Le Mur des Réformateurs vu par 8 dessinateurs
Dans le cadre de l’exposition Faire le mur ? Le Monument international de la Réformation a cent ans!, les Musées d’art et d’histoire ont souhaité perpétuer une tradition typiquement genevoise: le détournement par le dessin du mur et de ses augustes figures. Huit Romands ont eu carte blanche pour réaliser une illustration à partir du célèbre monument: Cécile Koepfli, David Parrat, Isabelle de Muralt, Mirjana Farkas, Olga Fabrizio, Poussin, Reto Crameri et Simon Tschopp. Leurs dessins seront dévoilés chaque jeudi de juillet et d’août sur les réseaux sociaux du musée (Facebook, Twitter et Instagram) et seront présentés, en alternance et en grand format, dans l’entrée de la Maison Tavel jusqu’au 29 octobre.

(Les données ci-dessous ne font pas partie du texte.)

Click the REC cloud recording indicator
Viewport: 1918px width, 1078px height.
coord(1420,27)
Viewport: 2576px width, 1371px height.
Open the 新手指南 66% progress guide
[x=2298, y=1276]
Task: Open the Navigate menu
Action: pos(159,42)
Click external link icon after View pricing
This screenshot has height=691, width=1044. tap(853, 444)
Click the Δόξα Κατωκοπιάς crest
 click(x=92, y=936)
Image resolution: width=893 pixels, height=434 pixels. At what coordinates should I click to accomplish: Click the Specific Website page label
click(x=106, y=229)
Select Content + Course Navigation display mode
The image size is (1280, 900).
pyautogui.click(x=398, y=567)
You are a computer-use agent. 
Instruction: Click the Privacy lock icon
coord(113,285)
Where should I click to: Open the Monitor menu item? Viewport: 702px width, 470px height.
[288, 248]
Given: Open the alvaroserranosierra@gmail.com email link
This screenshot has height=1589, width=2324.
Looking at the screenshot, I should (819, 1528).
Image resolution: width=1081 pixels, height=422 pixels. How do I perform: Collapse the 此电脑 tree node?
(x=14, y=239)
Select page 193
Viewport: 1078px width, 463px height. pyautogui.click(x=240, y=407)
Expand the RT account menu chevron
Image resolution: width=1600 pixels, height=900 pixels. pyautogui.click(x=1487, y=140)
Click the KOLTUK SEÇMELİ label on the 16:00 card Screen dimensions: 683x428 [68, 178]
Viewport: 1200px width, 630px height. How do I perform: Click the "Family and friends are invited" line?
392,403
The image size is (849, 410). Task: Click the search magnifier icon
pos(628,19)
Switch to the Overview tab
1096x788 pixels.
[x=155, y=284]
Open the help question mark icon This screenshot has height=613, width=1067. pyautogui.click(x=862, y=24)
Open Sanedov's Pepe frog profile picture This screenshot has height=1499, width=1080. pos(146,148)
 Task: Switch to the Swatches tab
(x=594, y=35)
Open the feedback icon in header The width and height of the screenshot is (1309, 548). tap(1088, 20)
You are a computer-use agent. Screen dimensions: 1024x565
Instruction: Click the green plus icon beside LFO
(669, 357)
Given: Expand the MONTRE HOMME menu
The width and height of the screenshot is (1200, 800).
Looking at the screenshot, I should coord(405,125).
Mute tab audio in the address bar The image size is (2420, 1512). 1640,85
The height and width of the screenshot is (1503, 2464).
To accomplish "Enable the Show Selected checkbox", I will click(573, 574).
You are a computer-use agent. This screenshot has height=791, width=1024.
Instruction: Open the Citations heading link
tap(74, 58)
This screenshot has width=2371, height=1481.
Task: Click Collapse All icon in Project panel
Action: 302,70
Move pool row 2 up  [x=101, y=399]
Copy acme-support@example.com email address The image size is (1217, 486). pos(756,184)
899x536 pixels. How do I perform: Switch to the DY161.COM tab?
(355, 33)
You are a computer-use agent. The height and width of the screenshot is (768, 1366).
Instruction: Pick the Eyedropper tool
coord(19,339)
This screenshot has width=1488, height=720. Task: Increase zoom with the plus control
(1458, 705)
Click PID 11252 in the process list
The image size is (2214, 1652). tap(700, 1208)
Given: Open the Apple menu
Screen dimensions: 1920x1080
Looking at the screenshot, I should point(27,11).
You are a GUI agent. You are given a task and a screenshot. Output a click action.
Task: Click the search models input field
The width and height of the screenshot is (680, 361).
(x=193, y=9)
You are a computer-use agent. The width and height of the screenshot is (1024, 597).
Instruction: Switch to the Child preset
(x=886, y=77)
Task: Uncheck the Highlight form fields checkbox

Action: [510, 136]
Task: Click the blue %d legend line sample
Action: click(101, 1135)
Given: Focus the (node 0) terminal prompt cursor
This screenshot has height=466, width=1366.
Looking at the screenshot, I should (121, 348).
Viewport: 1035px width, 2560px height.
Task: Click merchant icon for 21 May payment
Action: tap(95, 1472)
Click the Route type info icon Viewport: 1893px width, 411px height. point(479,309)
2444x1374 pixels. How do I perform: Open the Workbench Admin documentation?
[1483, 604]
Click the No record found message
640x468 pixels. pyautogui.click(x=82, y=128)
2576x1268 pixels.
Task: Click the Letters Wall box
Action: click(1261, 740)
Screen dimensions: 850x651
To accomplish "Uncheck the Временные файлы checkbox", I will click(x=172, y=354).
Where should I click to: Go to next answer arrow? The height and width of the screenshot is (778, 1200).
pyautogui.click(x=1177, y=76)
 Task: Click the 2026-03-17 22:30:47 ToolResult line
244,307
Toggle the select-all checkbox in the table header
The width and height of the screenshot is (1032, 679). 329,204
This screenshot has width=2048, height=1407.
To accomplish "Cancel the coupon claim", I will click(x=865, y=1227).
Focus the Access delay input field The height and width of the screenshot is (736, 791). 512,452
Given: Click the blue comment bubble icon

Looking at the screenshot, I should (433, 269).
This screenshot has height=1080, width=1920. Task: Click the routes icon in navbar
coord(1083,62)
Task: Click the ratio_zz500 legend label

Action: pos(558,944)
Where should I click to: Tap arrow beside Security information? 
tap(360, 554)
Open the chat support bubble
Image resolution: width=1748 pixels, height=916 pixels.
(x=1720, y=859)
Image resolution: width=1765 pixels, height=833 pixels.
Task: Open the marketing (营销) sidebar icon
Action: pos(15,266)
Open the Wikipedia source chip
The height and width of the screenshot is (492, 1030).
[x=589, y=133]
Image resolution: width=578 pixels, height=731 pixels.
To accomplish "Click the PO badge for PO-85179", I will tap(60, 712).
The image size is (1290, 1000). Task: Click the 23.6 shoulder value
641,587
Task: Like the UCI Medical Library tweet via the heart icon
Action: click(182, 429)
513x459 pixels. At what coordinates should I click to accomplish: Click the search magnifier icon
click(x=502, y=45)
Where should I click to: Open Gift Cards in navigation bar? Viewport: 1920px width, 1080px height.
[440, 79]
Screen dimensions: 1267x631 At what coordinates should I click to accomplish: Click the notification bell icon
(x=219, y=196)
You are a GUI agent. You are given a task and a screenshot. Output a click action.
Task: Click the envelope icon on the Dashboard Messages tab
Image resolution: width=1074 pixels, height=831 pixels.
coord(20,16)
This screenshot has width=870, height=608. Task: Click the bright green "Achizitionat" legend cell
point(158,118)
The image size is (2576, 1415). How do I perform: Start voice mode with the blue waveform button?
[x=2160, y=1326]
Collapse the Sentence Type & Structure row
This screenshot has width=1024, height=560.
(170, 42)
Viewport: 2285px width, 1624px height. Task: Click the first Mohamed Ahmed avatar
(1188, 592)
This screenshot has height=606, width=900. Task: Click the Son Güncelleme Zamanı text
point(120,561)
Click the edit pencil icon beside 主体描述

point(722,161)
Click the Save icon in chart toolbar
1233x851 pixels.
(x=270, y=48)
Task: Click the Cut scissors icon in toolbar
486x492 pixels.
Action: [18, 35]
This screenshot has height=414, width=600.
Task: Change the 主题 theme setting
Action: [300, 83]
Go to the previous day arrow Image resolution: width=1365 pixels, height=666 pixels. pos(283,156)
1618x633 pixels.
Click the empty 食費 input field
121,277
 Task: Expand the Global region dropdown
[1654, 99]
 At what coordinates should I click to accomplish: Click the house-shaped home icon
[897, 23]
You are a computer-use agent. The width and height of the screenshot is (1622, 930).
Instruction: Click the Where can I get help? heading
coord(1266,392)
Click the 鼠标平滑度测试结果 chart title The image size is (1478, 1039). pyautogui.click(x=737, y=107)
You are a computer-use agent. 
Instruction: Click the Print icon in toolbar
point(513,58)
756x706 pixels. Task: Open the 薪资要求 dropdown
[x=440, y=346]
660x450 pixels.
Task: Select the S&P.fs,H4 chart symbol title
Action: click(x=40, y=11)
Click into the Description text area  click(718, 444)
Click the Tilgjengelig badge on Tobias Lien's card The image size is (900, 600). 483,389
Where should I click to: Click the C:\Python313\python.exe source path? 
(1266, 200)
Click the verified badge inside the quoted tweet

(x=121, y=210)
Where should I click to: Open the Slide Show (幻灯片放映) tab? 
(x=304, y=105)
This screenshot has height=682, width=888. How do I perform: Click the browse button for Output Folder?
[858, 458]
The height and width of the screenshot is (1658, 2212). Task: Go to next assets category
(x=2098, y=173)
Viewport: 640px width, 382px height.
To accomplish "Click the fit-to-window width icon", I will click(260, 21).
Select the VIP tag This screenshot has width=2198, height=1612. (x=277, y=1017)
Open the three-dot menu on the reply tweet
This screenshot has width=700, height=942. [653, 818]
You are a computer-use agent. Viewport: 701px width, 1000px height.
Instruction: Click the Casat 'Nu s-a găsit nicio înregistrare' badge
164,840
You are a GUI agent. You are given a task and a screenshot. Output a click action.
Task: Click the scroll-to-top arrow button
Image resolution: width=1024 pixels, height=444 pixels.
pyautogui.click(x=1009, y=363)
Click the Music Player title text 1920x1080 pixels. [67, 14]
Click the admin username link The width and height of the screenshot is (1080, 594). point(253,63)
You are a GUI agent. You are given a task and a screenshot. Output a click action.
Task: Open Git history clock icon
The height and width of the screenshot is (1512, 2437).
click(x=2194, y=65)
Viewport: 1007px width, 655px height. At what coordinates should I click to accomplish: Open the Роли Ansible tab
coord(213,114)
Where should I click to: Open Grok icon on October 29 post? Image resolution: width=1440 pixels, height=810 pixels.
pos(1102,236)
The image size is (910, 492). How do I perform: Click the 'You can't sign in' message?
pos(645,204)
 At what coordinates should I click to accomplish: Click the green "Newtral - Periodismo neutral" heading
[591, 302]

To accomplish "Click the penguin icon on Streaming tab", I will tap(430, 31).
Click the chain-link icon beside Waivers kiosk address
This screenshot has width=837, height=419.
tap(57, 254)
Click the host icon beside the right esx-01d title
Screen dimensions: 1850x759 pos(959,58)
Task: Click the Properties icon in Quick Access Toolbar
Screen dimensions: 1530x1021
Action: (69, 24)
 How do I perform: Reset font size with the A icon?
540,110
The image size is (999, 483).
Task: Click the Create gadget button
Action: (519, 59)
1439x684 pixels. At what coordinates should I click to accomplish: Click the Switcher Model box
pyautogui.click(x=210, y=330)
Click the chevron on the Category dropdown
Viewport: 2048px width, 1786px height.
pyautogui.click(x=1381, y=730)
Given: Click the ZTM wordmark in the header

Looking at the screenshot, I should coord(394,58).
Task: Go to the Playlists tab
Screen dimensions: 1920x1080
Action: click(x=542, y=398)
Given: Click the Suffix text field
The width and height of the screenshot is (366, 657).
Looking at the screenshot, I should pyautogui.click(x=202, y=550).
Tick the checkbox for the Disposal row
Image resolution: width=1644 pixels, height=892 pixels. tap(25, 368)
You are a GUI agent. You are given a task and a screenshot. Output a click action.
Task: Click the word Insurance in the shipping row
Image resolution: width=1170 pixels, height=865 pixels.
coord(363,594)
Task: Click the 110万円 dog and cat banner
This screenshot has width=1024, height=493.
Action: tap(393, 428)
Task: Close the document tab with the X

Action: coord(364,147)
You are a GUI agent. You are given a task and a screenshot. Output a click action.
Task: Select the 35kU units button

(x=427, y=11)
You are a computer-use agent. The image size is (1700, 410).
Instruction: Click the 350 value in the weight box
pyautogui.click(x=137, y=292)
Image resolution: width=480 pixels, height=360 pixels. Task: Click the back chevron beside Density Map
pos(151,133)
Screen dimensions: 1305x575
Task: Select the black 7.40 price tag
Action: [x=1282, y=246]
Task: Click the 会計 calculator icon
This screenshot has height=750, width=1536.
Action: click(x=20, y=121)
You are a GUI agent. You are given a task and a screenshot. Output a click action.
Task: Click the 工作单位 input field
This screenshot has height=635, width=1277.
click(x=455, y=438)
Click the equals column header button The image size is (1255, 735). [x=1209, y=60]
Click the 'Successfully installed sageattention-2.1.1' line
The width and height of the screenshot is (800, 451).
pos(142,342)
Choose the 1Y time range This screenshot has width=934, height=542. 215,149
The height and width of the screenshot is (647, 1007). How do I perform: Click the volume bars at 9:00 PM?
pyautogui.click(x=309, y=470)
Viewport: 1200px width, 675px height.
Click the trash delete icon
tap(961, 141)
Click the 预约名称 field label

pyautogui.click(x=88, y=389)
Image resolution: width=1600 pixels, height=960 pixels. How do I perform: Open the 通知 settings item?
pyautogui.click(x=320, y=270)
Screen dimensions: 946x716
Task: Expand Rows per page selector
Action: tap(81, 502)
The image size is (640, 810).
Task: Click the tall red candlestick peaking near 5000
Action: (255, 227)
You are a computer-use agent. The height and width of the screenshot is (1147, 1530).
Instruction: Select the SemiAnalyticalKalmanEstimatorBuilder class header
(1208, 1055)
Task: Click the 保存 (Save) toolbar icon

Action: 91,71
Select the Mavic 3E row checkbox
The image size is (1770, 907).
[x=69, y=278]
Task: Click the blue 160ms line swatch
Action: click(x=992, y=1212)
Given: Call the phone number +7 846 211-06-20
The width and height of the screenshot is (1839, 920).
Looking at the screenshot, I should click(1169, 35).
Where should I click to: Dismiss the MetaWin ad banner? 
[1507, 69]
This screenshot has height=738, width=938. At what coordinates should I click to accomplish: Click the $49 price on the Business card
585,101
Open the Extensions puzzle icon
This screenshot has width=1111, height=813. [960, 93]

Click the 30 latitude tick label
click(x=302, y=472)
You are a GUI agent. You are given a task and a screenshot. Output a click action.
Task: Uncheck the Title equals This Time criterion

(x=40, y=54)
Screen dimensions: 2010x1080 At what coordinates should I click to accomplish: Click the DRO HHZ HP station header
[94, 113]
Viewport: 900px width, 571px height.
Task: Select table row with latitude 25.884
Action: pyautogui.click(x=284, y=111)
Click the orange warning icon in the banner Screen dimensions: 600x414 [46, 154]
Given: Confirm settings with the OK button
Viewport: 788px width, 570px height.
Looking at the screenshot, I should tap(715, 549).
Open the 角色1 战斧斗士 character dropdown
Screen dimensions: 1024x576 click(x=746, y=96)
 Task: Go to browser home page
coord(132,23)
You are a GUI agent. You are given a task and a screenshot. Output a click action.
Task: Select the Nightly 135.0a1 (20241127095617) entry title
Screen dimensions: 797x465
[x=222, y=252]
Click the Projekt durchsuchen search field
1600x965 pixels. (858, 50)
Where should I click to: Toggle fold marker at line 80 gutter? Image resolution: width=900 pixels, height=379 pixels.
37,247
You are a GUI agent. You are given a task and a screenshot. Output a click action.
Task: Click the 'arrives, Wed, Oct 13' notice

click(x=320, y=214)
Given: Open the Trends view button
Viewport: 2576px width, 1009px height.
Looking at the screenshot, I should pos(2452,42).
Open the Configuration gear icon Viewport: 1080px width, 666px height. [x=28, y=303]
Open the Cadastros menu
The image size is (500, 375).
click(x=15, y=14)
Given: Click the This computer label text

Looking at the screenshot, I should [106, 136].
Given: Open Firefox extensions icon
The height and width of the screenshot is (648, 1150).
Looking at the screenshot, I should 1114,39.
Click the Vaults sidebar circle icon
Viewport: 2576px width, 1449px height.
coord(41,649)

Depuis sa création, le Mur des Réformateurs a toujours inspiré les créateurs à des fins politiques, de divertissement, de publicité, de communication… L’invitation faite à ces dessinateurs romands de générations confondues est, elle, purement artistique. S’ils partagent tous la vision d’un monument dont l’austérité mérite d’être interrogée ou détournée, les artistes ont fait preuve d’une grande diversité dans leur esprit et leur inspiration – les imposantes silhouettes, la devise Post Tenebras Lux ou encore la symbolique religieuse et historique du site.
Un monument intimidant
Reto Crameri propose ainsi une version sombre du Mur, ici agrémenté de fils électriques, en évoquant sa capacité à diviser. Les quatre hommes sans visage sont-ils «éclairés par un spot de surveillance?». Assiste-t-on à leur arrestation par des garde-frontières? Usant du noir et blanc en référence aux documents d’archives, Crameri fait également allusion à la stature internationale de Genève, lieu de dialogue entre «représentants de groupes d’idéologies divergentes». Passionnée de théologie, Isabelle de Muralt s’avoue pour sa part «terrifiée» par la figure des Réformateurs, et Jean Calvin en particulier. Cette habituée des décors de théâtre a calqué sur un fond de ciel pastel le motif de pierres, les quatre hommes en robe protestante et leur devise, une composition qui a pour effet d’adoucir la sévérité du groupe. Une démarche tout à l’opposé de celle de Cécile Koepfli, qui a tout simplement transformé les théologiens en des monstres terrifiants empruntés à la mythologie contemporaine japonaise. «Ces hommes étaient de grands humanistes peut-être, mais étaient-ils vraiment humains?», s’interroge-t-elle. À sa manière, David Parrat a lui aussi exploré les limites de cet humanisme en se demandant: «Comment réagiraient-ils à notre société contemporaine?» Sa réponse tient à la manière dont les quatre garants d’une stricte morale ont du mal à cacher leur réaction face aux couples qui s’embrassent sous leurs nez…
L’irrévérence à la genevoise
Avec Olga Fabrizio, Calvin, de Bèze, Knox et Farel ont gardé tout leur sérieux, mais pour des raisons bien futiles! Inspirée par l’afflux de touristes prenant le monument en photo, la dessinatrice a fait des quatre hommes des stars du tapis rouge. Sous les acclamations, ils prennent la pose en tenue de grands couturiers: les voici qui ont «cédé aux sirènes de la consommation» et s’affichent parfaitement blasés par leur popularité. Tout aussi frappé par l’austérité du monument, Simon Tschopp a choisi de faire tomber le masque: cette «légendaire retenue des Genevois» se doublerait d’un «fort désir d’organiser des rencontres festives et culturelles en tous genres.» Dans ce dessin finalisé à l’ordinateur, les fiers Réformateurs s’adonnent aux joies d’une partie de pétanque des plus décontractées. Chez Poussin, le détournement va encore plus loin: Calvin, Knox et Farel ont pris les traits des célèbres Pieds nickelés, alias Croquignol, Filochard et Ribouldingue, tandis que de Bèze s’est tout bonnement éclipsé au bistrot! Le mot de la fin revient à Mirjana Farkas, qui illustre les Réformateurs assoupis dans la pierre, avec 36’500 nuits au compteur. Dorment-ils avec la barbe en-dessus ou en-dessous de la couverture? Que lisent-ils vraiment au lit? Quels sont leurs rêves et leurs cauchemars?: «Et si finalement, Post Tenebras Lux ne signifiait pas tout simplement : assez dormi, c’est le matin, les copains!»